[Exercise instructions] Give the number of lines in the data below where the string "text" occurs, and nothing else.
Data for the task START
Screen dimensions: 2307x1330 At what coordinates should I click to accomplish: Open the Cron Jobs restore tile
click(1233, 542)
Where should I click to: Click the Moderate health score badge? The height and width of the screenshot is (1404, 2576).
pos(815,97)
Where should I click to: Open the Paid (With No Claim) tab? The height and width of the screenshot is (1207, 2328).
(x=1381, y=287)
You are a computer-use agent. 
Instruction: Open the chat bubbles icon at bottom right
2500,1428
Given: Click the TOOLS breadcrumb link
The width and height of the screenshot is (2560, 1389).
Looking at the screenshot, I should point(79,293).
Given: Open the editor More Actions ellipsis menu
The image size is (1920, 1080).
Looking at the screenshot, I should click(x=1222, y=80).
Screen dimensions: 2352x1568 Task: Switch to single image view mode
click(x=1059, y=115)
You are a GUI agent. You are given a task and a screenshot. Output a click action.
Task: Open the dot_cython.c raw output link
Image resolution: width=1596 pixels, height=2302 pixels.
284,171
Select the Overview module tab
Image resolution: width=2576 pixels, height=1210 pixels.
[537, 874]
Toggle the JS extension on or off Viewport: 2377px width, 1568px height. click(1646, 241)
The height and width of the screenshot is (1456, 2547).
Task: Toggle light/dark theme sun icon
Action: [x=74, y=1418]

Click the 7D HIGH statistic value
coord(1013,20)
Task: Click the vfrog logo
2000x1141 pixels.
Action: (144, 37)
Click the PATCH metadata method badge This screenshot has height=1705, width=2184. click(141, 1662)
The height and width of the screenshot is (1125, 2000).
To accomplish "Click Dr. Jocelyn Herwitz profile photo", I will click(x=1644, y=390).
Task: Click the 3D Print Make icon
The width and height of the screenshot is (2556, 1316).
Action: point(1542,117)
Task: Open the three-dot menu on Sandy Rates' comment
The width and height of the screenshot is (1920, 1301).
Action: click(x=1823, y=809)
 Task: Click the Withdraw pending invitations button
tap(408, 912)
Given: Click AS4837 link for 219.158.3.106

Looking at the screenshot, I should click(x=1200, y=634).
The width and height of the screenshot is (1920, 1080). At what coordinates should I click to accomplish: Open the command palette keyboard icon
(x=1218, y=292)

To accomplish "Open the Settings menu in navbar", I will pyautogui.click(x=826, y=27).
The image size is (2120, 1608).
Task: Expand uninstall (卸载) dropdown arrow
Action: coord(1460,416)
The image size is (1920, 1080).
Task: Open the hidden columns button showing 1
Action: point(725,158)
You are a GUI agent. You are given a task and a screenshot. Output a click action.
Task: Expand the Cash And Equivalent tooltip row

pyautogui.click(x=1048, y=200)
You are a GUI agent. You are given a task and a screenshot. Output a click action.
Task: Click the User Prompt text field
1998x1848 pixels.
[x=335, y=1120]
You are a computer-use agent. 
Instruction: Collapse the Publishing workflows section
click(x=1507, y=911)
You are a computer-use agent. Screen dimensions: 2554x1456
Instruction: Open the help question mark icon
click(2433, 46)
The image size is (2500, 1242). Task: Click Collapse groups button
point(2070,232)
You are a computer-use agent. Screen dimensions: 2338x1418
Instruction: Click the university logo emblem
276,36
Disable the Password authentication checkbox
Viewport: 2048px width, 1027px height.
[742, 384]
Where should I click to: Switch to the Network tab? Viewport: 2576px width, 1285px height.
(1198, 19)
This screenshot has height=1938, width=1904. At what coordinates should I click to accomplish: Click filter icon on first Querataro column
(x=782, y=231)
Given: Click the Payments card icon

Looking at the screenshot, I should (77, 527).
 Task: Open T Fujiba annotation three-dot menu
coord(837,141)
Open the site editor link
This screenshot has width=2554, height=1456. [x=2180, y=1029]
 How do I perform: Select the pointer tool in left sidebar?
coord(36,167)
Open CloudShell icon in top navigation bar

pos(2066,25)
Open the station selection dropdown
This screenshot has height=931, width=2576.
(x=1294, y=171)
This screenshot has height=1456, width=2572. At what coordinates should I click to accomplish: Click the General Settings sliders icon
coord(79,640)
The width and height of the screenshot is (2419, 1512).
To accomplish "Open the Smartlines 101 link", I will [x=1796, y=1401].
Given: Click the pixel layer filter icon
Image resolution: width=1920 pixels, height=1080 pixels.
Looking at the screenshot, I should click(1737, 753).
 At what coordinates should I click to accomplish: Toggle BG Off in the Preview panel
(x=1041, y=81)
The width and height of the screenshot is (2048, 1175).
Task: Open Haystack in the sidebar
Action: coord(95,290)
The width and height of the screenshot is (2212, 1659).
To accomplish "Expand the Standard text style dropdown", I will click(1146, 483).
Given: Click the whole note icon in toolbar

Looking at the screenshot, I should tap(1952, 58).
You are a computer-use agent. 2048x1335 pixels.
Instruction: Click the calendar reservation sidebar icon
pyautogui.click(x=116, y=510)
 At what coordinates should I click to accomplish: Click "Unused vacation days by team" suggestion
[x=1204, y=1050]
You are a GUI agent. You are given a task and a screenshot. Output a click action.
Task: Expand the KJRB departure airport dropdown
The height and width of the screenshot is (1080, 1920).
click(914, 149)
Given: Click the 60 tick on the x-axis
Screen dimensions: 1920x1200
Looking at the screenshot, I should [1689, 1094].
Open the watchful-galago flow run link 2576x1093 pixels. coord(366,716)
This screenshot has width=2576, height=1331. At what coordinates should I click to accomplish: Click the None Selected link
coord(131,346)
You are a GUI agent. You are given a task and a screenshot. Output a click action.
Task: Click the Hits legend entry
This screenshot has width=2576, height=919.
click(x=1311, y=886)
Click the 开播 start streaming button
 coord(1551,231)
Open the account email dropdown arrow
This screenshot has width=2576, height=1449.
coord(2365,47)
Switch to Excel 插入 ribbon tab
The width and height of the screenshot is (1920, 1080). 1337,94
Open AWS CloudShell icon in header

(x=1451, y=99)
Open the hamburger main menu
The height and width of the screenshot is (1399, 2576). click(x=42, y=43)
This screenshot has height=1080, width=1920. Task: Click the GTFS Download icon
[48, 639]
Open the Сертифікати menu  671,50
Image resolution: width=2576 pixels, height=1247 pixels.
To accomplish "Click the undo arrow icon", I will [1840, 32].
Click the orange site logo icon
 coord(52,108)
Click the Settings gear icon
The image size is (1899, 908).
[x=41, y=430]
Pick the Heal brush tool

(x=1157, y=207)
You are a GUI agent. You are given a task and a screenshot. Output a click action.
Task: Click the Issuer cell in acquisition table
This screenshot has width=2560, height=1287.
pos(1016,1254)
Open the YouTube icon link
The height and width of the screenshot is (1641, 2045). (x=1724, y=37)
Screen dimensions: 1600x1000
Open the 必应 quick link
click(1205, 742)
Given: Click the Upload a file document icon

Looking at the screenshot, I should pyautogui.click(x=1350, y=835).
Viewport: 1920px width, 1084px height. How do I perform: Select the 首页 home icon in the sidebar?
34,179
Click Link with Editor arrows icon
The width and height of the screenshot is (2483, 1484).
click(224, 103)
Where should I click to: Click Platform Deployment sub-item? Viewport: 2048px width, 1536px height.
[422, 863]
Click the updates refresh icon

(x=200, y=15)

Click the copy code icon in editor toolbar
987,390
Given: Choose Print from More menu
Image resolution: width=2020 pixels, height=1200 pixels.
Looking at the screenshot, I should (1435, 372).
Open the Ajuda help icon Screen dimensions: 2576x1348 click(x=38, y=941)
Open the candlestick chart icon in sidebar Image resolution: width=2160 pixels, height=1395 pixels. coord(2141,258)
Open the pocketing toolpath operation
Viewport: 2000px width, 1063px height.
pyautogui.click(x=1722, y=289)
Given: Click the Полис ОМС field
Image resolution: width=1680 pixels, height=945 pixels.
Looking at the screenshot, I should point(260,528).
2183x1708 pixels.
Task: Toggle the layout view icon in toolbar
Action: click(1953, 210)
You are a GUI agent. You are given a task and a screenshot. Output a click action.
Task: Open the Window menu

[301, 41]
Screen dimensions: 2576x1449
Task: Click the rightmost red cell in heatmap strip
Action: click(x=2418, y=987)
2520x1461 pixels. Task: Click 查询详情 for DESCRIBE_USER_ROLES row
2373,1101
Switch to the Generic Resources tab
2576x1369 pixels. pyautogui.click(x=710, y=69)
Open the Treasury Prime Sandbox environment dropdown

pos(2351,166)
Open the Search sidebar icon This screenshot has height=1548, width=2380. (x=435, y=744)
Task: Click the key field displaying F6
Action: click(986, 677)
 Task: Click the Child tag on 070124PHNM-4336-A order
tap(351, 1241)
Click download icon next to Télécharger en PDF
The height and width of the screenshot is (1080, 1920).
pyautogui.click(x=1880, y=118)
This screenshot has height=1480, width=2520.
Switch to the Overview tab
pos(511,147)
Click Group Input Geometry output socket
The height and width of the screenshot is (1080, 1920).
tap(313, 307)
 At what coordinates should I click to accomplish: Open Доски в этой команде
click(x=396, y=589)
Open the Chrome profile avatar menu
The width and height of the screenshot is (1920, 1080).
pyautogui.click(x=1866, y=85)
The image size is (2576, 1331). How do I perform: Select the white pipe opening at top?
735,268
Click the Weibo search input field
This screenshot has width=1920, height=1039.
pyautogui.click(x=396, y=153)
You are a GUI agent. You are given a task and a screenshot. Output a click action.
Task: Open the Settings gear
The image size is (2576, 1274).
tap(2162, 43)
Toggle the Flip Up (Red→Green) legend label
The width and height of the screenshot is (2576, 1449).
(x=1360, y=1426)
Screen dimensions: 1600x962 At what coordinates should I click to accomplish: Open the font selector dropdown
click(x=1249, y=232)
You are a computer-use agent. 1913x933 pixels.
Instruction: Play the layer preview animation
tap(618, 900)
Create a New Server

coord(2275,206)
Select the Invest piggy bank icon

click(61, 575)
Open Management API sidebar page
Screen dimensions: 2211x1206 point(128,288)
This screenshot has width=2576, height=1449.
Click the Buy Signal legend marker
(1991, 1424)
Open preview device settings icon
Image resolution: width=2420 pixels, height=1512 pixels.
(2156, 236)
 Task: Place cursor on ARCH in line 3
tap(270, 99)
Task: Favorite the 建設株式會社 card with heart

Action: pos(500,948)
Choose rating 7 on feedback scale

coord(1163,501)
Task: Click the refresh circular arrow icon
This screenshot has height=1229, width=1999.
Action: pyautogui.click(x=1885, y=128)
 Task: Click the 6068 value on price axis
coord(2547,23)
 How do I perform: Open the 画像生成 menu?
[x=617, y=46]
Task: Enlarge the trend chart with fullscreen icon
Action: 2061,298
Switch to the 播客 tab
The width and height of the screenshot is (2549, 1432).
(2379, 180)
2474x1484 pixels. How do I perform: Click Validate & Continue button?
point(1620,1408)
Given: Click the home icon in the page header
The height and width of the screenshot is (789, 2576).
Data for the task END
[Output of the task] 2